■ **AUFGABENSTELLUNG**
Skaliere in den Einträgen von der Zeile mit „The height and width of the screenshot is (989, 1024).“ bis einschließlich zum Ende der Einträge alle Koordinaten in den Antworten mit dem Faktor 2,2 und runde sie auf ganze Zahlen, wobei Werte mit ,5 aufgerundet werden. Gib nur diese Zeilen samt den Aufforderungen vollständig wieder und lass die Bilder weg.

■ **VORLIEGENDE EINTRÄGE**
........
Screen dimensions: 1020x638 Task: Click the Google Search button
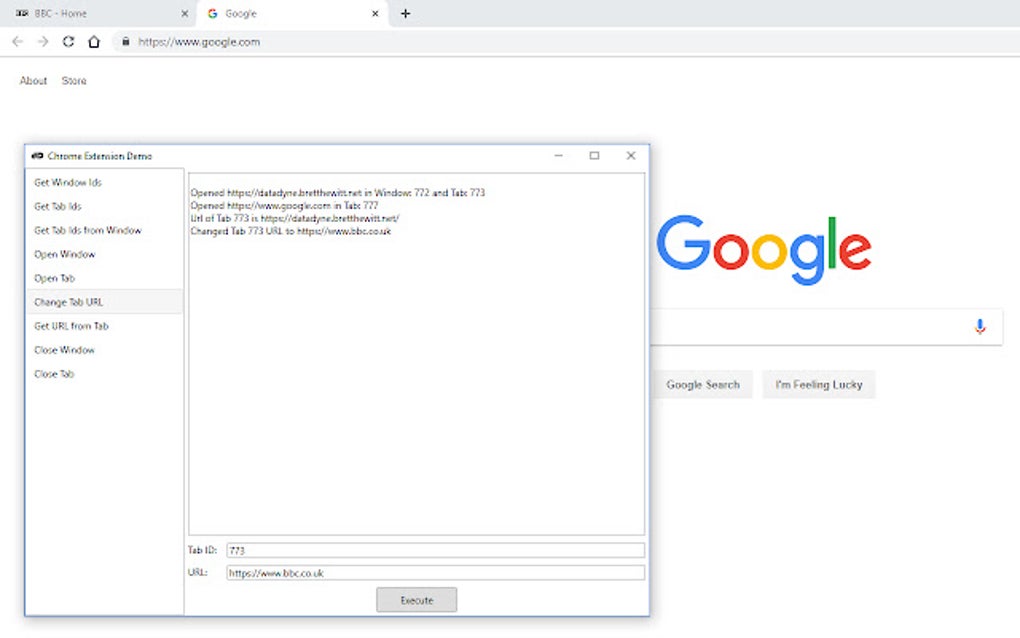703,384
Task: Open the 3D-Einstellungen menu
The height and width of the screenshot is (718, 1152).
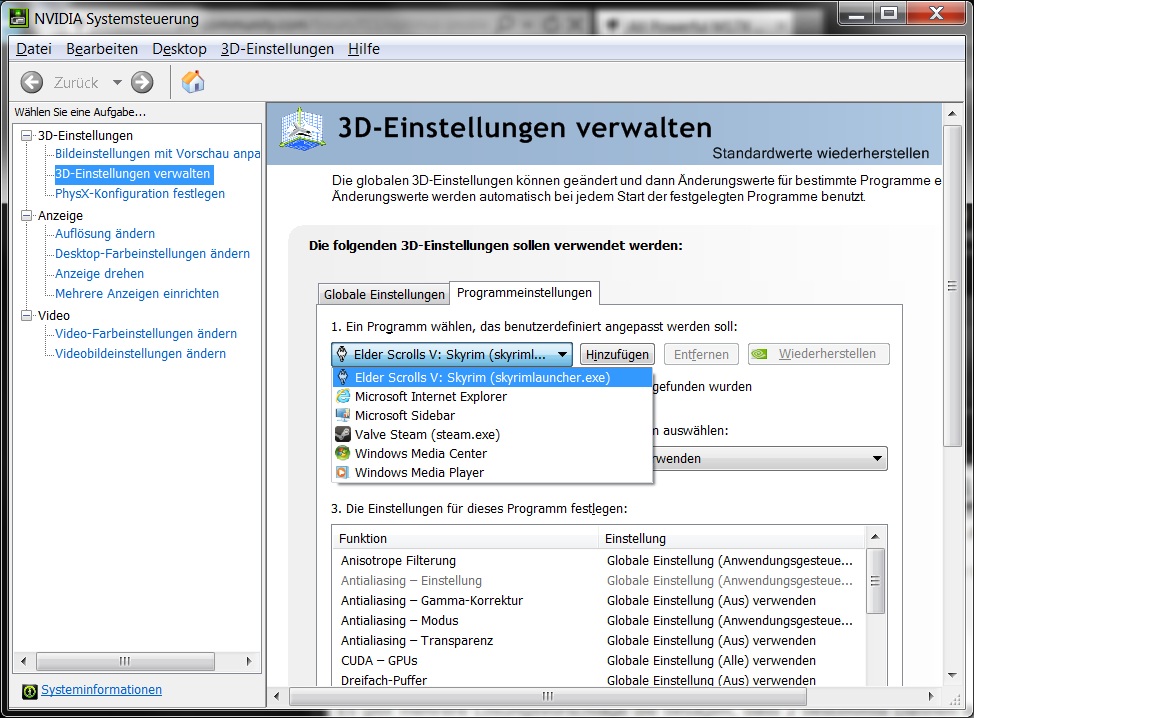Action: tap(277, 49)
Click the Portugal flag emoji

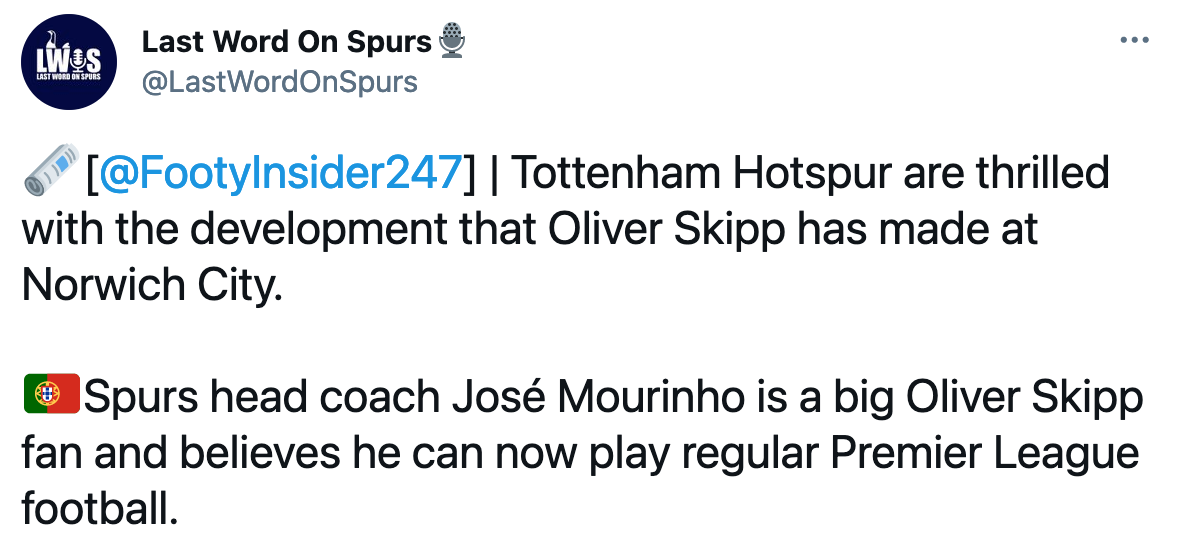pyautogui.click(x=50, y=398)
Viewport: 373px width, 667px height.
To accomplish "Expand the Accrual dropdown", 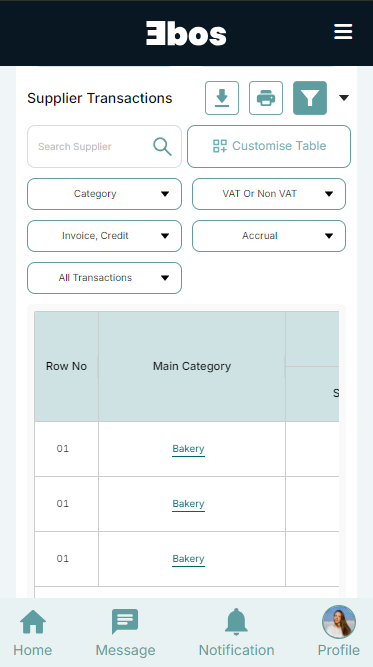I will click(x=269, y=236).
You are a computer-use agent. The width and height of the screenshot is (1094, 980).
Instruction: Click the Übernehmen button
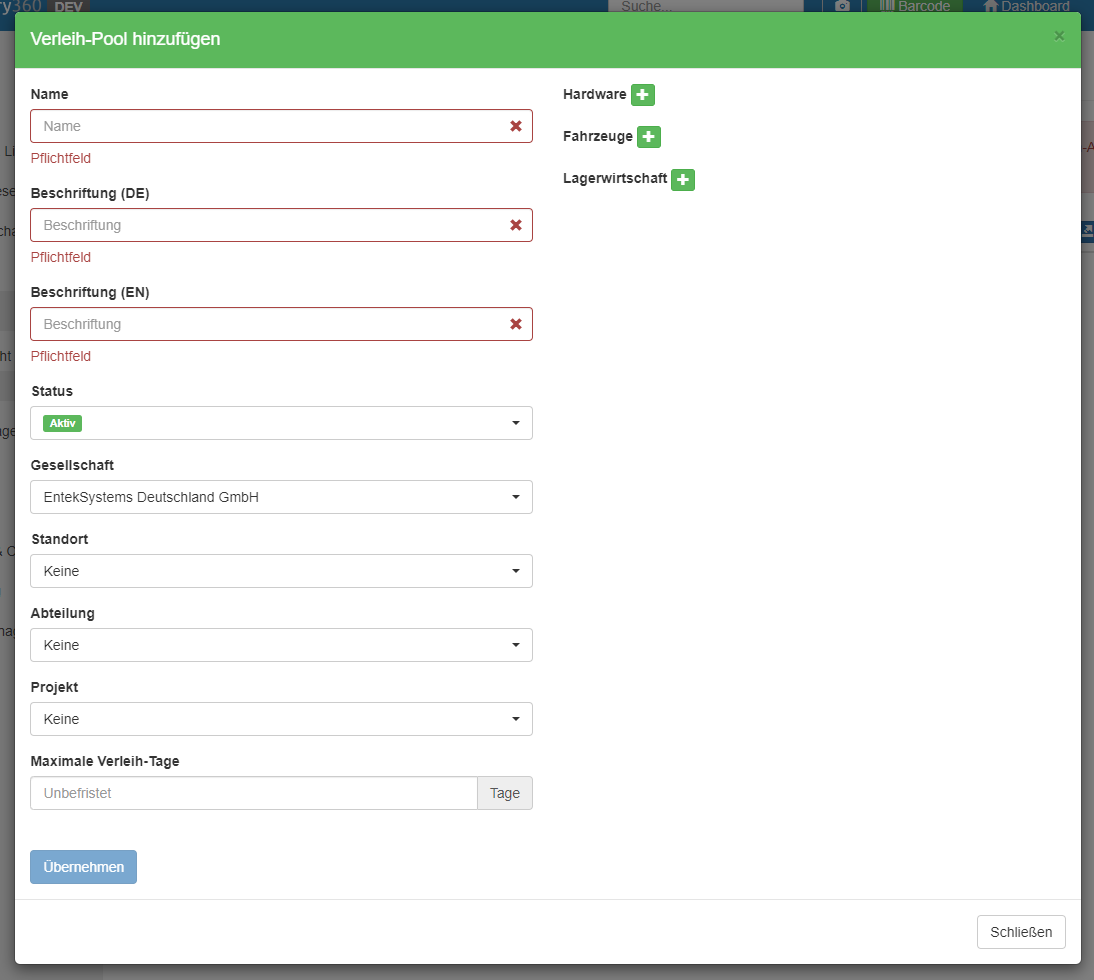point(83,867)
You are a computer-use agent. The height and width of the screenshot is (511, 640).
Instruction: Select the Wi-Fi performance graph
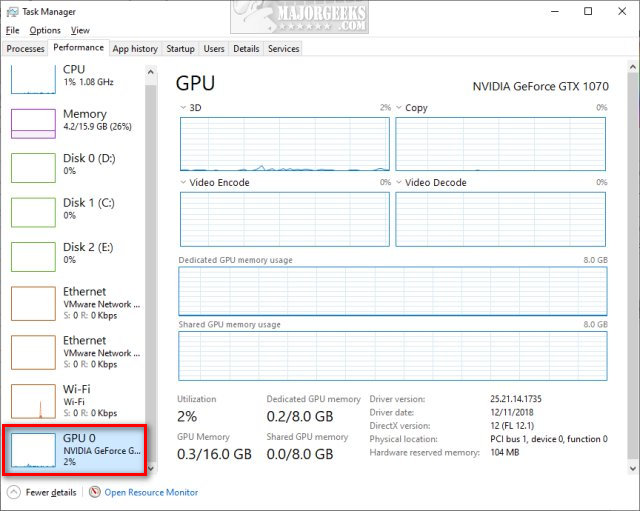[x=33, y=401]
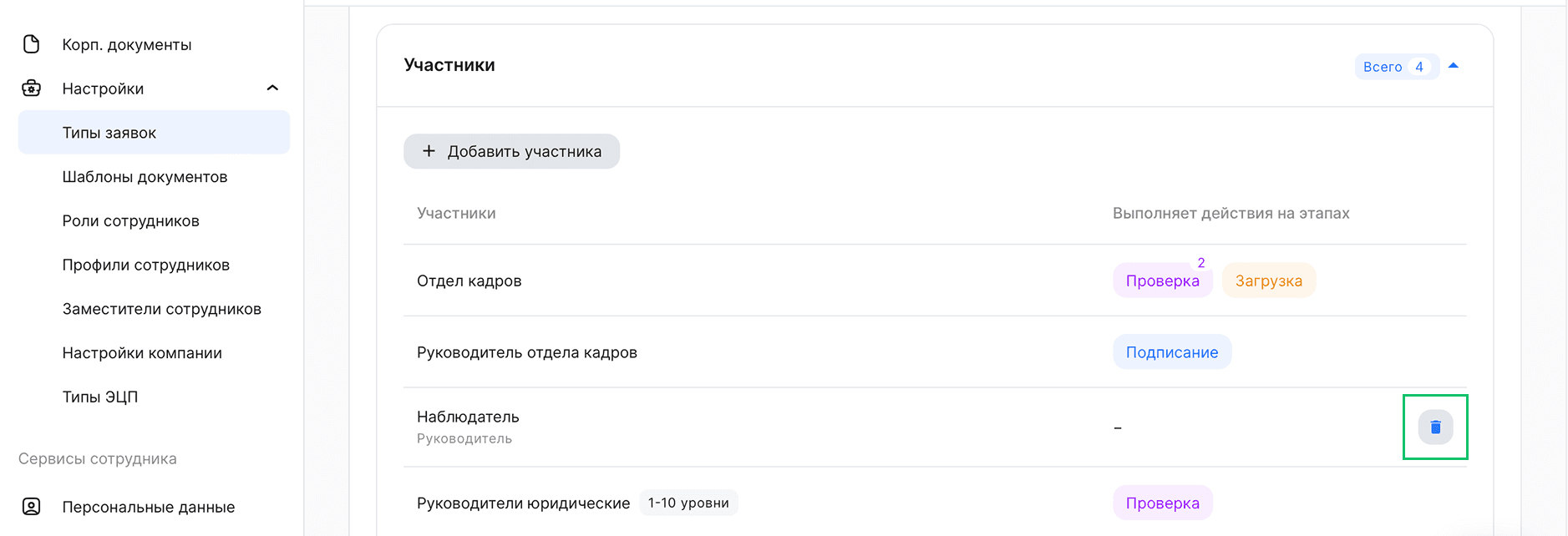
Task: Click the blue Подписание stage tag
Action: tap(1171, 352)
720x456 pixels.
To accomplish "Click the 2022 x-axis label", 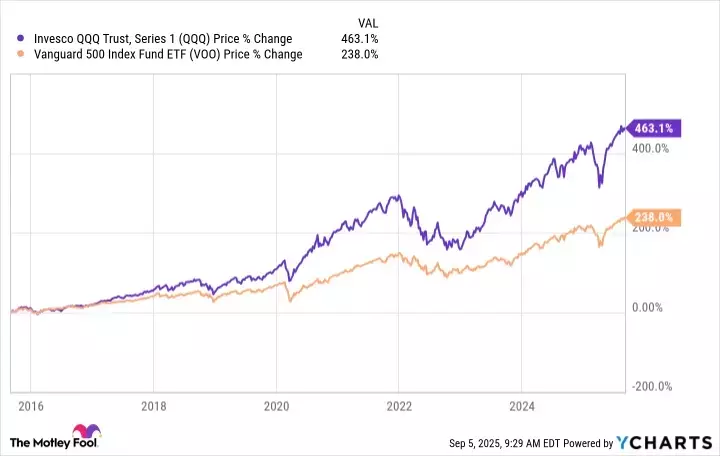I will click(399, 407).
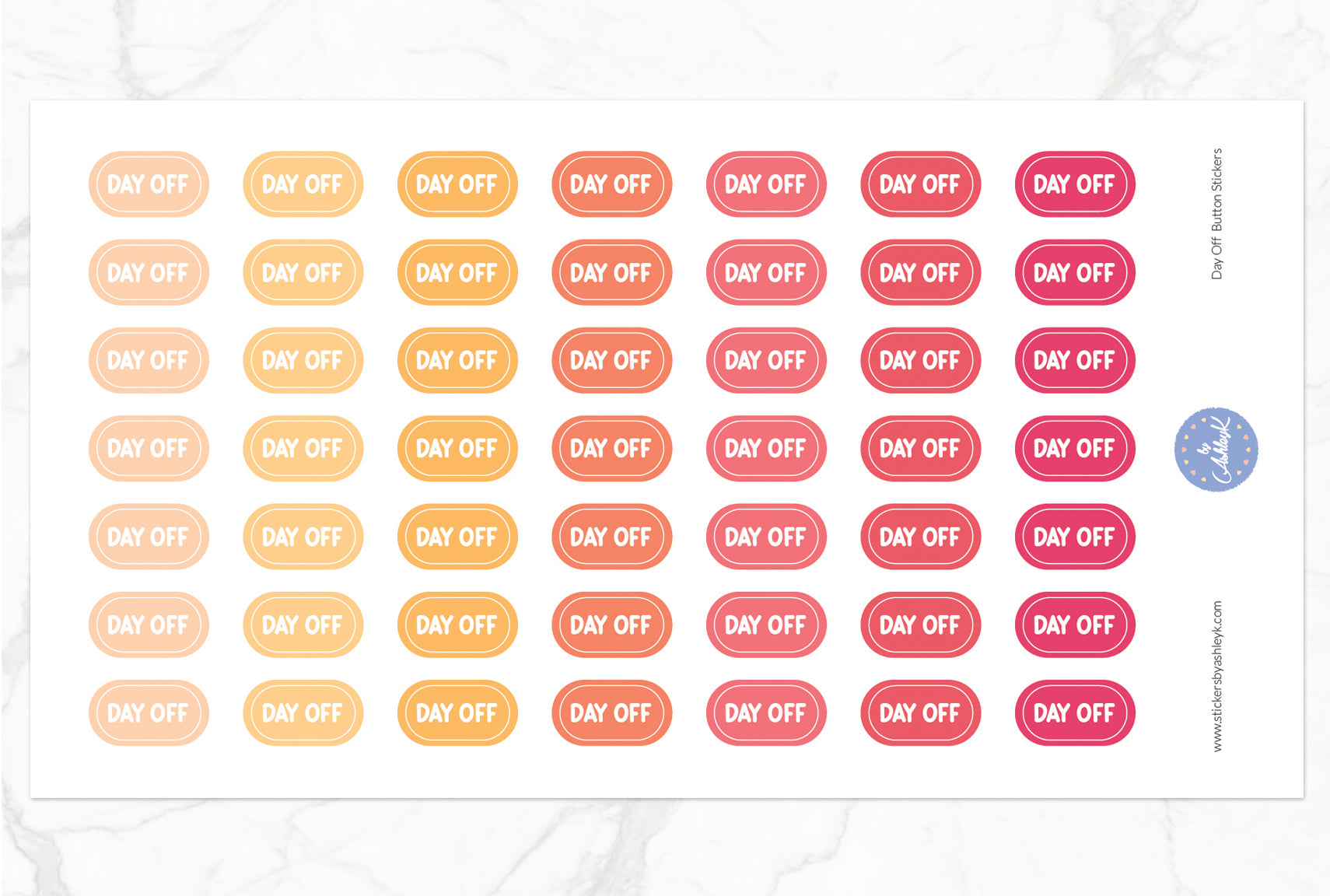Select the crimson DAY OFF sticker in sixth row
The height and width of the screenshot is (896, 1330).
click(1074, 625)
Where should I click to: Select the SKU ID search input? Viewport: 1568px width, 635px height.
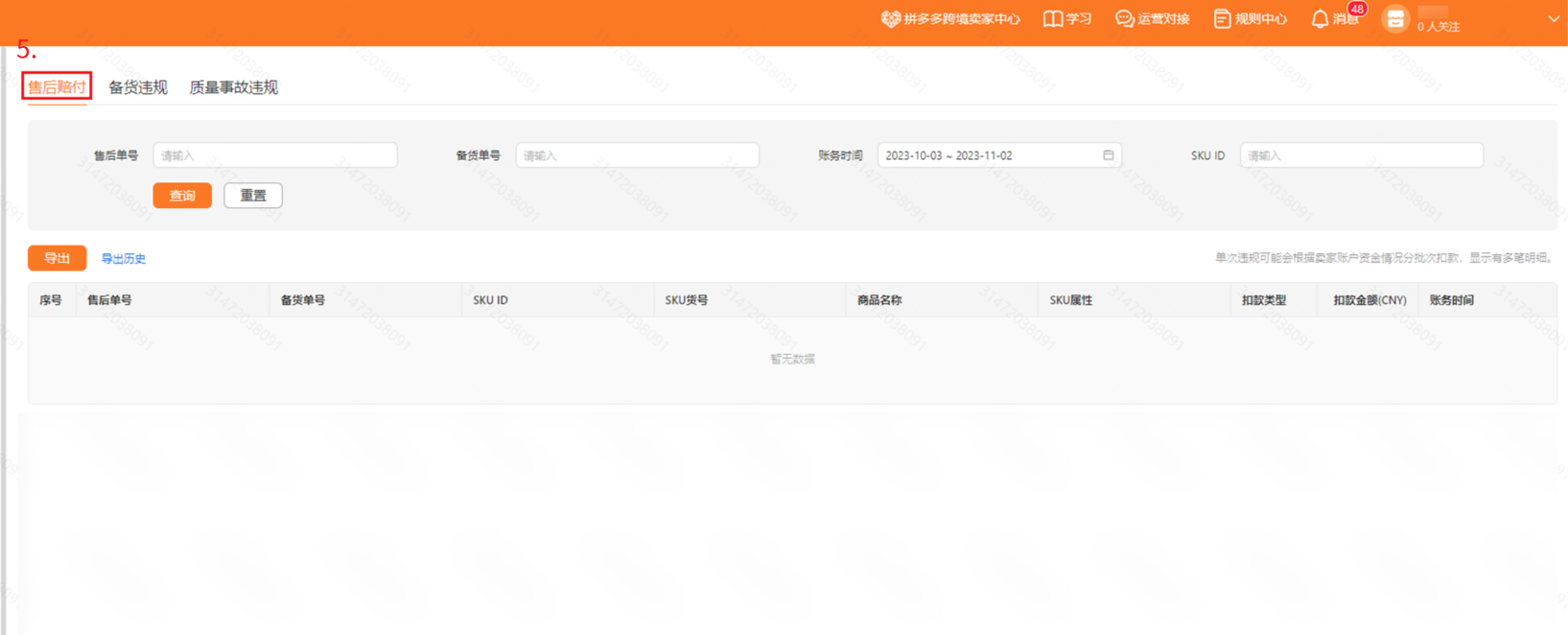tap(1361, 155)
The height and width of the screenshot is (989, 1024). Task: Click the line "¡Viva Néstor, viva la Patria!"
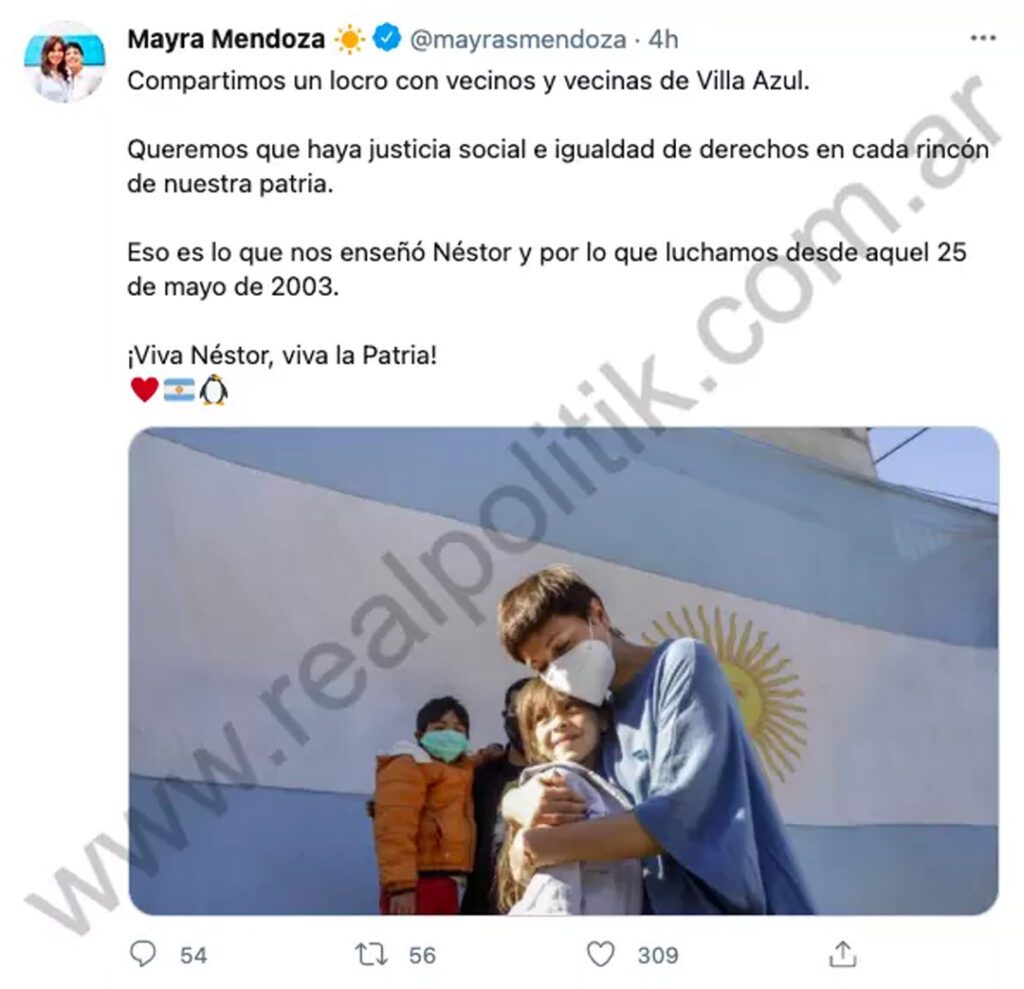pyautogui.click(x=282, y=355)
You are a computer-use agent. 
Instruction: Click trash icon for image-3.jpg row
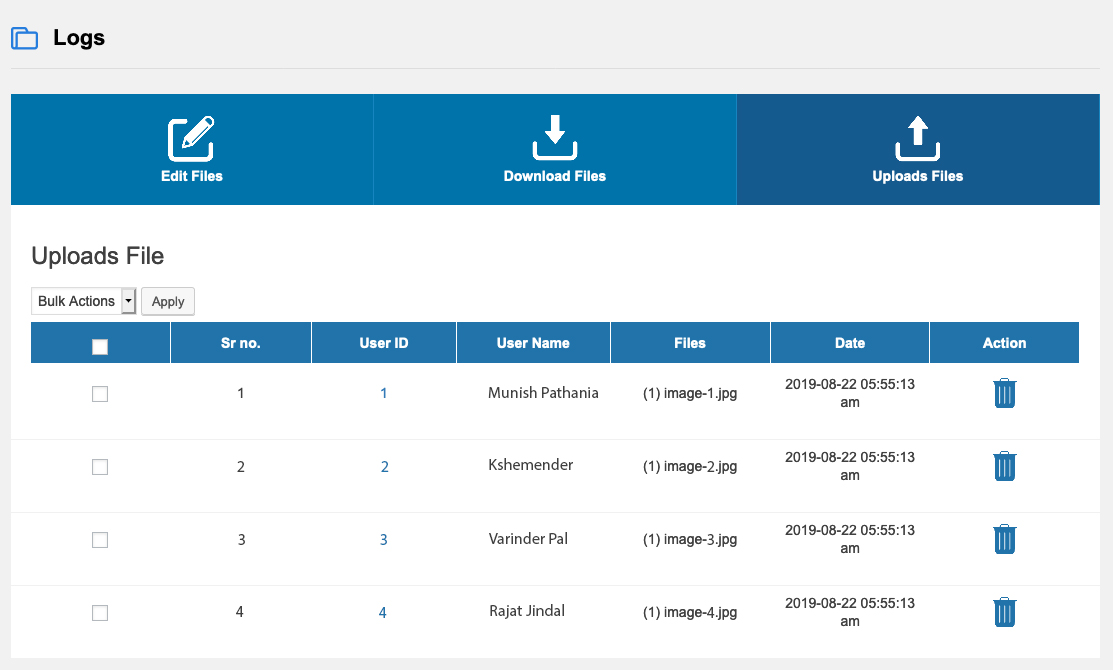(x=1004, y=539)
........
■ **LÖSUNG**
The height and width of the screenshot is (989, 1024). Task: Click the line "¡Viva Néstor, viva la Patria!"
pyautogui.click(x=620, y=781)
You are a computer-use agent. 
Instruction: Click trash icon for image-3.jpg row
(x=2209, y=1186)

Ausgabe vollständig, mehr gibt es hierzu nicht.